HOW TO COMPLETE THIS TASK - Leave out the pictures, and reproduce exactly the lines from the line containing "Task: Click the" through the final line of the entries.

THE RECORDS -

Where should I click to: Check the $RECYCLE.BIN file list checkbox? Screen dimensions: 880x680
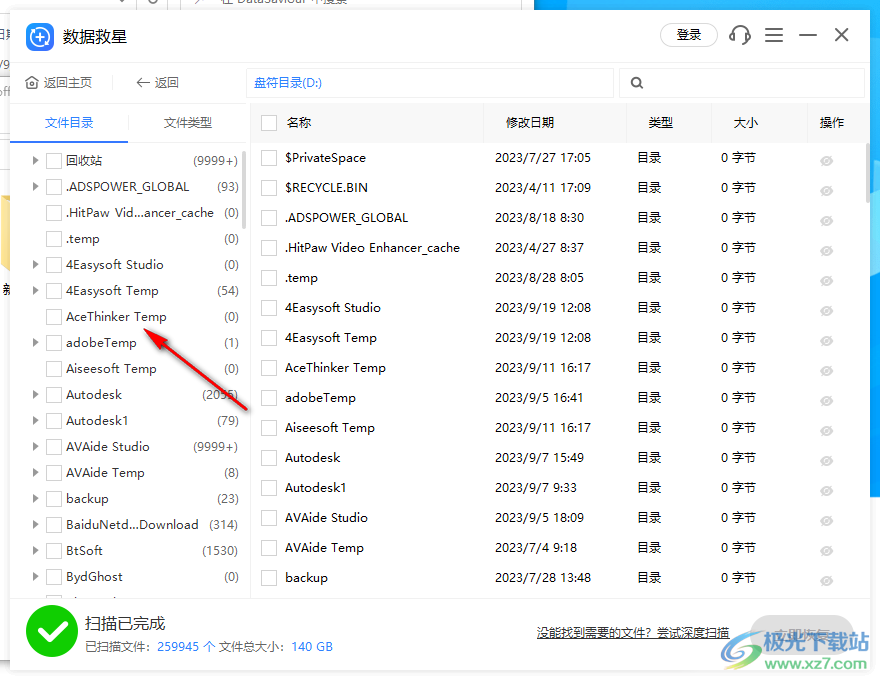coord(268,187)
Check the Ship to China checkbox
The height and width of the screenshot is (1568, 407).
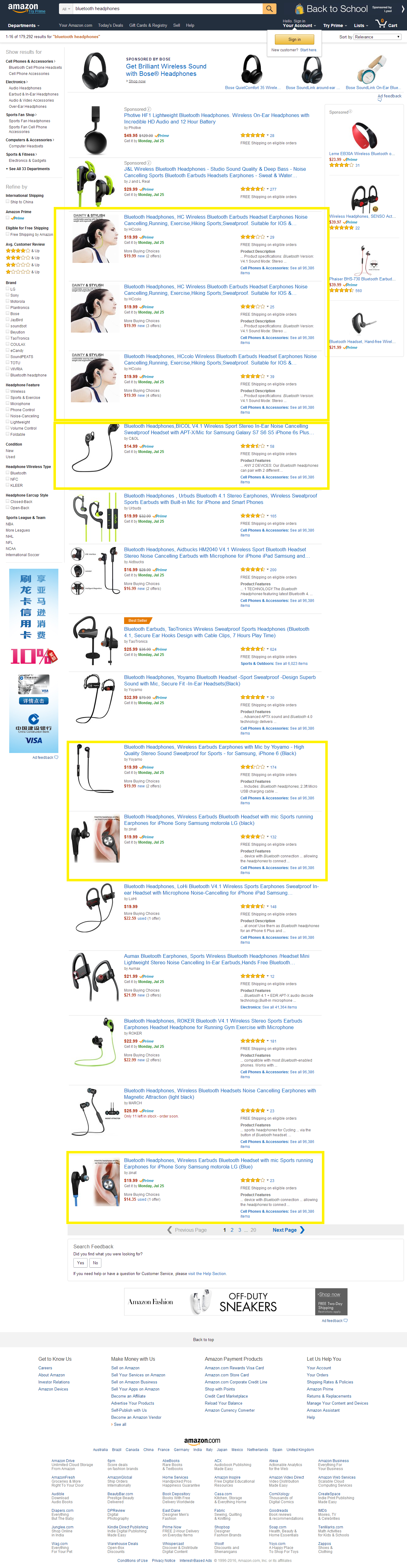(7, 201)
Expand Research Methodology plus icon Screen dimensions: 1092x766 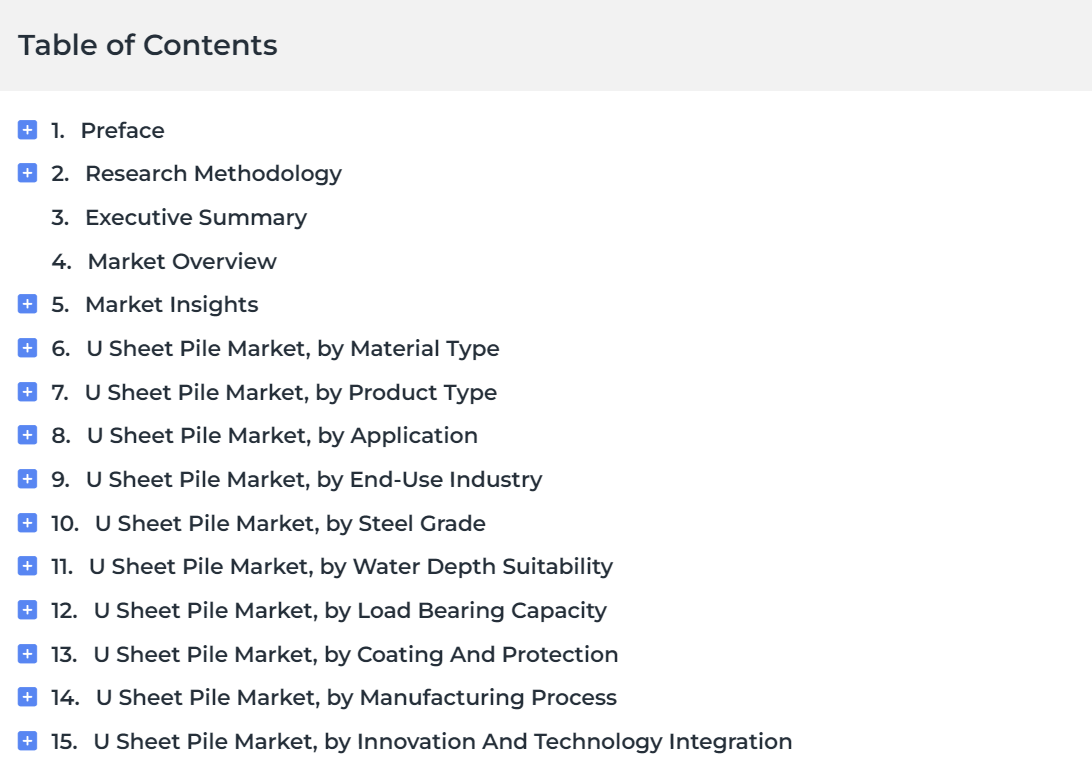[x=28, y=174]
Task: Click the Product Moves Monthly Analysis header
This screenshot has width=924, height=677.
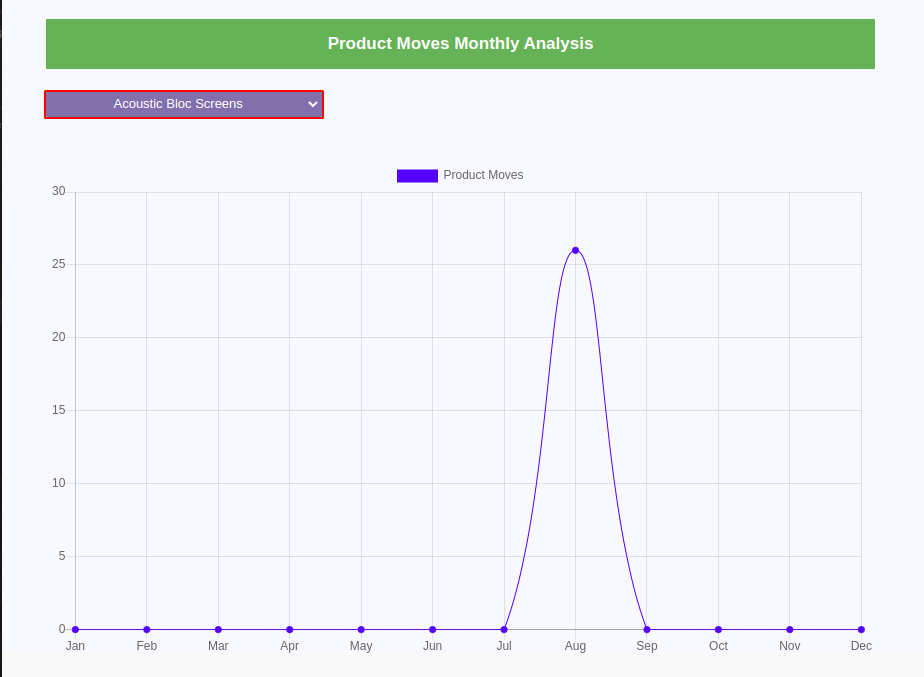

RESPONSE FOR THIS EXERCISE -
Task: Click the Product Moves Monthly Analysis header
This screenshot has width=924, height=677.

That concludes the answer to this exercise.